Serangkaian bencana banjir dan longsor di Jawa ini dikompilasi dari laporan Badan Nasional Penanggulangan Bencana (BNPB) dalam sepekan terakhir.
Dua warga Desa Argopeni, Kecamatan Ayah, Kabupaten Kebumen, Jawa Tengah, dilaporkan meninggal dalam bencana longsor yang terjadi pada Kamis (3/11/2022) pukul 22.00 WIB. Keduanya meninggal karena tertimbun reruntuhan bangunan rumahnya yang roboh oleh material longsoran tebing dari bagian atas samping tempat tinggal korban.
Hasil kaji cepat tim Badan Penanggulangan Bencana Daerah (BPBD) Kabupaten Kebumen menyebutkan, longsoran tebing itu terjadi setelah hujan dengan intensitas tinggi mengguyur wilayah tersebut. Selain hujan, faktor lain yang diduga menjadi pemicu terjadinya longsor adalah kondisi tanah labil ditambah adanya saluran air yang berada di bagian atas tebing.
Keberadaan saluran air itu diduga menyebabkan kandungan air di dalam tanah menjadi lebih banyak. Ketika terjadi hujan, struktur tanah semakin kehilangan kemampuan untuk mengikat satu sama lain sehingga terjadi longsor.
Stasiun Meteorologi Ahmad Yani Semarang telah mengeluarkan informasi peringatan dini cuaca ekstrem yang akan berlaku di sejumlah wilayah di Jawa Tengah, termasuk Kabupaten Kebumen, hingga Sabtu (5/11/2022).
Baca Juga: Suami-Istri Meninggal Tertimpa Material Longsor di Kebumen
Sementara itu, di Jawa Timur, akses jalan nasional menuju Jembatan Gladak Perak yang menghubungkan Kabupaten Lumajang dengan Kabupaten Malang putus setelah amblas di bagian sisi luar tebing. Lokasi kejadian berada di KM 59 Piket Nol Desa Sumberwuluh, Kecamatan Candipuro, Kabupaten Lumajang.

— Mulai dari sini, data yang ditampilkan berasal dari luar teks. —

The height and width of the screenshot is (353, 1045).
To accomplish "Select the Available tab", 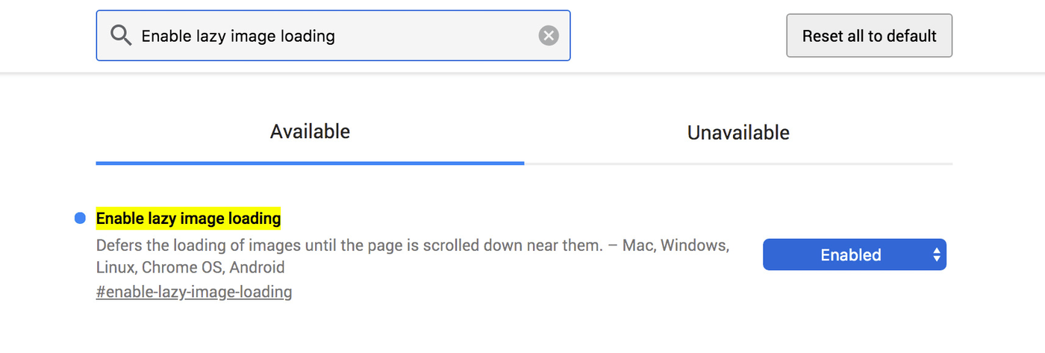I will 310,132.
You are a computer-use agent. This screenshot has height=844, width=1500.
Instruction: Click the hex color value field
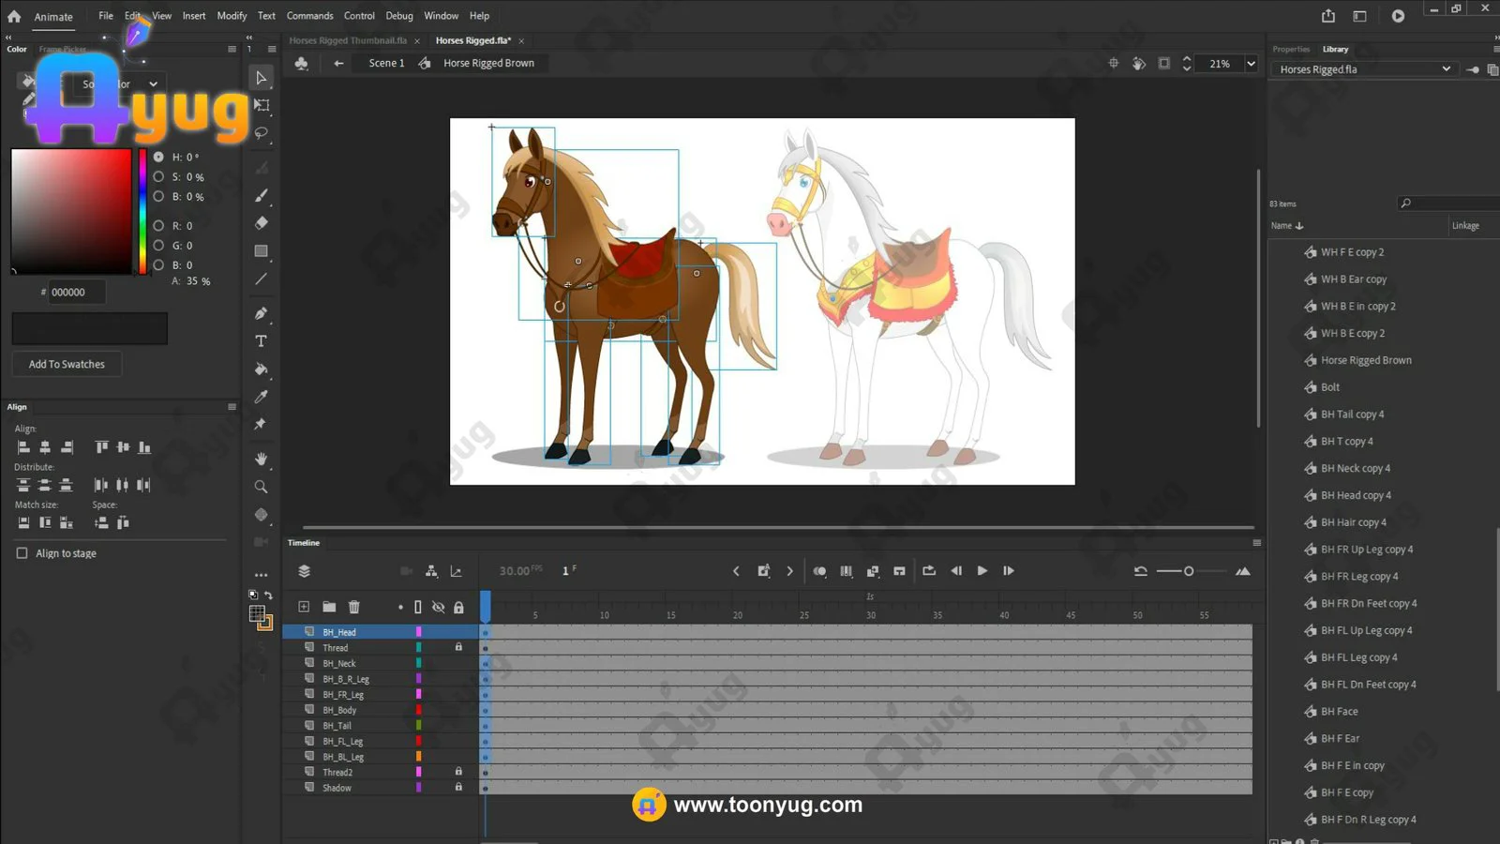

Menurut kaji cepat sementara oleh tim BPBD Kabupaten Lumajang, peristiwa itu terjadi setelah hujan dengan intensitas tinggi mengguyur wilayah Kecamatan Candipuro pada Kamis (3/11) pukul 21.30 WIB. Tingginya curah hujan secara tidak langsung membuat tanah di bagian bawah jalan menjadi jenuh oleh air sehingga menyebabkan amblas dan tidak dapat dilalui segala jenis kendaraan.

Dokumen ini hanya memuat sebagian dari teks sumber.